### Task
Rewrite the lines below, changing "Box Office" to "Ticket Sales" and keeping everything else the same.

(Stored entries)
——
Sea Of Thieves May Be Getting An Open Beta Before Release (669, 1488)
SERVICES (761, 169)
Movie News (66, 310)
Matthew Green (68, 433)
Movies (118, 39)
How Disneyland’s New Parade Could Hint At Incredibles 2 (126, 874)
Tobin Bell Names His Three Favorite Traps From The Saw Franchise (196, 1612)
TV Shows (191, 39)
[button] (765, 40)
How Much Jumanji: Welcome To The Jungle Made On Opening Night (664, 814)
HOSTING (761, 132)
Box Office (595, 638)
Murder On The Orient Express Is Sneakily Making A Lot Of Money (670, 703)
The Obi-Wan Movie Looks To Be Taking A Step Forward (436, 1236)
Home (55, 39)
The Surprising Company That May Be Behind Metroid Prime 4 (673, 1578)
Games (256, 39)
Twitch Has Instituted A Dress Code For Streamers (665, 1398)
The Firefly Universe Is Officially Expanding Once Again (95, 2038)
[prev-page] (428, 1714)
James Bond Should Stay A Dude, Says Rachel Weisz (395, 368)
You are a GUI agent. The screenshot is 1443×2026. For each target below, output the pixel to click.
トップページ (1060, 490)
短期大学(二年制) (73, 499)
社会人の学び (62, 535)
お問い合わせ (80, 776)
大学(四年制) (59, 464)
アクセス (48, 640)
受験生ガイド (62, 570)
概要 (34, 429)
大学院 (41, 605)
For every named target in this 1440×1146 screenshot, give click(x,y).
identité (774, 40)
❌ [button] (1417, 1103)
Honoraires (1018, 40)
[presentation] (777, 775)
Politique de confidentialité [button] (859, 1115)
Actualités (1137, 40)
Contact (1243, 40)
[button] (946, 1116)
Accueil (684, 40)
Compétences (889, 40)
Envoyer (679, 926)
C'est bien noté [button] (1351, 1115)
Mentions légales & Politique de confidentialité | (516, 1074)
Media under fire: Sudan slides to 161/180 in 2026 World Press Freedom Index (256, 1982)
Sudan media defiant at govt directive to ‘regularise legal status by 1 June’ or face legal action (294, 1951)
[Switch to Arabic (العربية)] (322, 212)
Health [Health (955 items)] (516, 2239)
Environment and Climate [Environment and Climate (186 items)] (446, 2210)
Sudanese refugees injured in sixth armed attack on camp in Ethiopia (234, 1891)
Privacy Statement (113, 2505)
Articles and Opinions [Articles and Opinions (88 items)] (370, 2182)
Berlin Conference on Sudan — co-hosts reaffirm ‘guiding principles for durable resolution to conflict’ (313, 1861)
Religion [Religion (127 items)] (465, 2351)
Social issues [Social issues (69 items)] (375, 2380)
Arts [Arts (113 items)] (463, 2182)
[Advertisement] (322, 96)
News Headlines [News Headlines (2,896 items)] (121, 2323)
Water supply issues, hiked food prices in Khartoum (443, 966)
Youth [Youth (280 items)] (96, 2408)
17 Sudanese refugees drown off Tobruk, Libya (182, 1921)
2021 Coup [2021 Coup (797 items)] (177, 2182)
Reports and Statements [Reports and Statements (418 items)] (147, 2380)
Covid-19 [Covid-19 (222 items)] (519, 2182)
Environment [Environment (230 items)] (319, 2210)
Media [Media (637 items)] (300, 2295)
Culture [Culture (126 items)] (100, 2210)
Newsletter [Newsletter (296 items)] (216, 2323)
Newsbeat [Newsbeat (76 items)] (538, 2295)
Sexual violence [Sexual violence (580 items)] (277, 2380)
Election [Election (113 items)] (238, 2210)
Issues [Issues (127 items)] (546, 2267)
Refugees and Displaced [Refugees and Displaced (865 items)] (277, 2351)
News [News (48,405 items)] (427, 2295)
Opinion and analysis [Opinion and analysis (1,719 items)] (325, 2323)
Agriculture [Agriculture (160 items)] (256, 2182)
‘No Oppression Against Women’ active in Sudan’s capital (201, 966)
——
### Answer for the task
Sea Of Thieves May Be Getting An Open Beta Before Release (669, 1488)
SERVICES (761, 169)
Movie News (66, 310)
Matthew Green (68, 433)
Movies (118, 39)
How Disneyland’s New Parade Could Hint At Incredibles 2 (126, 874)
Tobin Bell Names His Three Favorite Traps From The Saw Franchise (196, 1612)
TV Shows (191, 39)
[button] (765, 40)
How Much Jumanji: Welcome To The Jungle Made On Opening Night (664, 814)
HOSTING (761, 132)
Ticket Sales (595, 638)
Murder On The Orient Express Is Sneakily Making A Lot Of Money (670, 703)
The Obi-Wan Movie Looks To Be Taking A Step Forward (436, 1236)
Home (55, 39)
The Surprising Company That May Be Behind Metroid Prime 4 (673, 1578)
Games (256, 39)
Twitch Has Instituted A Dress Code For Streamers (665, 1398)
The Firefly Universe Is Officially Expanding Once Again (95, 2038)
[prev-page] (428, 1714)
James Bond Should Stay A Dude, Says Rachel Weisz (395, 368)
You are a GUI agent. The screenshot is 1443×2026. For each target below, output the pixel to click.
トップページ (1060, 490)
短期大学(二年制) (73, 499)
社会人の学び (62, 535)
お問い合わせ (80, 776)
大学(四年制) (59, 464)
アクセス (48, 640)
受験生ガイド (62, 570)
概要 (34, 429)
大学院 (41, 605)
For every named target in this 1440×1146 screenshot, give click(x,y).
identité (774, 40)
❌ [button] (1417, 1103)
Honoraires (1018, 40)
[presentation] (777, 775)
Politique de confidentialité [button] (859, 1115)
Actualités (1137, 40)
Contact (1243, 40)
[button] (946, 1116)
Accueil (684, 40)
Compétences (889, 40)
Envoyer (679, 926)
C'est bien noté [button] (1351, 1115)
Mentions légales & Politique de confidentialité | (516, 1074)
Media under fire: Sudan slides to 161/180 in 2026 World Press Freedom Index (256, 1982)
Sudan media defiant at govt directive to ‘regularise legal status by 1 June’ or face legal action (294, 1951)
[Switch to Arabic (العربية)] (322, 212)
Health [Health (955 items)] (516, 2239)
Environment and Climate [Environment and Climate (186 items)] (446, 2210)
Sudanese refugees injured in sixth armed attack on camp in Ethiopia (234, 1891)
Privacy Statement (113, 2505)
Articles and Opinions [Articles and Opinions (88 items)] (370, 2182)
Berlin Conference on Sudan — co-hosts reaffirm ‘guiding principles for durable resolution to conflict’ (313, 1861)
Religion [Religion (127 items)] (465, 2351)
Social issues [Social issues (69 items)] (375, 2380)
Arts [Arts (113 items)] (463, 2182)
[Advertisement] (322, 96)
News Headlines [News Headlines (2,896 items)] (121, 2323)
Water supply issues, hiked food prices in Khartoum (443, 966)
Youth [Youth (280 items)] (96, 2408)
17 Sudanese refugees drown off Tobruk, Libya (182, 1921)
2021 Coup [2021 Coup (797 items)] (177, 2182)
Reports and Statements [Reports and Statements (418 items)] (147, 2380)
Covid-19 [Covid-19 (222 items)] (519, 2182)
Environment [Environment (230 items)] (319, 2210)
Media [Media (637 items)] (300, 2295)
Culture [Culture (126 items)] (100, 2210)
Newsletter [Newsletter (296 items)] (216, 2323)
Newsbeat [Newsbeat (76 items)] (538, 2295)
Sexual violence [Sexual violence (580 items)] (277, 2380)
Election [Election (113 items)] (238, 2210)
Issues [Issues (127 items)] (546, 2267)
Refugees and Displaced [Refugees and Displaced (865 items)] (277, 2351)
News [News (48,405 items)] (427, 2295)
Opinion and analysis [Opinion and analysis (1,719 items)] (325, 2323)
Agriculture [Agriculture (160 items)] (256, 2182)
‘No Oppression Against Women’ active in Sudan’s capital (201, 966)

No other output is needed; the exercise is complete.